Using Allas with S3 using Python boto3 library

boto3 is a Python library for working S3 storage and other AWS services. boto3 works with Allas over S3 protocol.

In general for analyzing Allas data with Python: * Save input data to Allas, possibly using other Allas tools * Download the data from Allas to the local computer (inc. supercomputers) with boto3. * Analyze the data using the local copy of data. * Write your results to local disk. * Upload the new files to Allas with boto3.

Some Python libraries might support also direct reading and writing with S3, for example AWS SDK for Pandas, GDAL-based Python libraries for spatial data analysis.

This page shows how to:

  • Install boto3
  • Set up S3 credentials
  • Create boto3 client
  • List buckets and objects
  • Create a bucket
  • Upload and download an object
  • Remove buckets and objects

Note, that S3 and SWIFT APIs should not be mixed.

Installation

boto3 is available for Python 3.8 and higher and can be installed with pip or conda.

pip install boto3

boto3 in CSC supercomputers

Some existing Python modules might have boto3 pre-installed, for example geoconda. To other modules, it is possible to add boto3 with pip.

Configuring S3 credentials

If you have not used Allas with S3 before, then first create S3 credentials. The credentials are saved to ~/.aws/credentials file, so they need to be set only once from a new computer or when changing project. The credential file can be also copied from one computer to another.

In CSC supercomptuers allas module can be used with allas-conf --mode s3cmd to configure the credentials.

boto3 usage

Create boto3 resource

For all next steps, first boto3 resource must be created.

import boto3
s3_resource = boto3.resource('s3', endpoint_url='https://a3s.fi')

Create a bucket

Create a new bucket using the following script:

s3_resource.create_bucket(Bucket="examplebucket")

List buckets and objects

List all buckets belonging to a project:

for bucket in s3_resource.buckets.all():
    print(bucket.name)

And all objects belonging to a bucket:

my_bucket = s3_resource.Bucket('examplebucket')

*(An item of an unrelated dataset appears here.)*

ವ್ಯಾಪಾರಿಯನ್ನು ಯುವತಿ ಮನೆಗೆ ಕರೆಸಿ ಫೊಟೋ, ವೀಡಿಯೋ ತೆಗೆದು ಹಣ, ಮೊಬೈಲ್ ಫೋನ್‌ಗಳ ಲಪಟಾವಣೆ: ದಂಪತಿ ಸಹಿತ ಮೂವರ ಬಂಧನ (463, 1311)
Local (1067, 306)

for my_bucket_object in my_bucket.objects.all():
    print(my_bucket_object.key)

Download an object

Download an object:

s3_resource.Object('examplebucket', 'object_name_in_allas.txt').download_file('local_file.txt')

Upload an object

Upload a small file called my_snake.txt to the bucket snakebucket:

s3_resource.Object('examplebucket', 'object_name_in_allas.txt').upload_file('local_file.txt')

Remove buckets and objects

Delete all objects from a bucket:

my_bucket = s3_client.Bucket('examplebucket')
my_bucket.objects.all().delete()

Delete a bucket, must be empty:

s3_resource.Bucket('examplebucket').delete()


Last update: January 16, 2024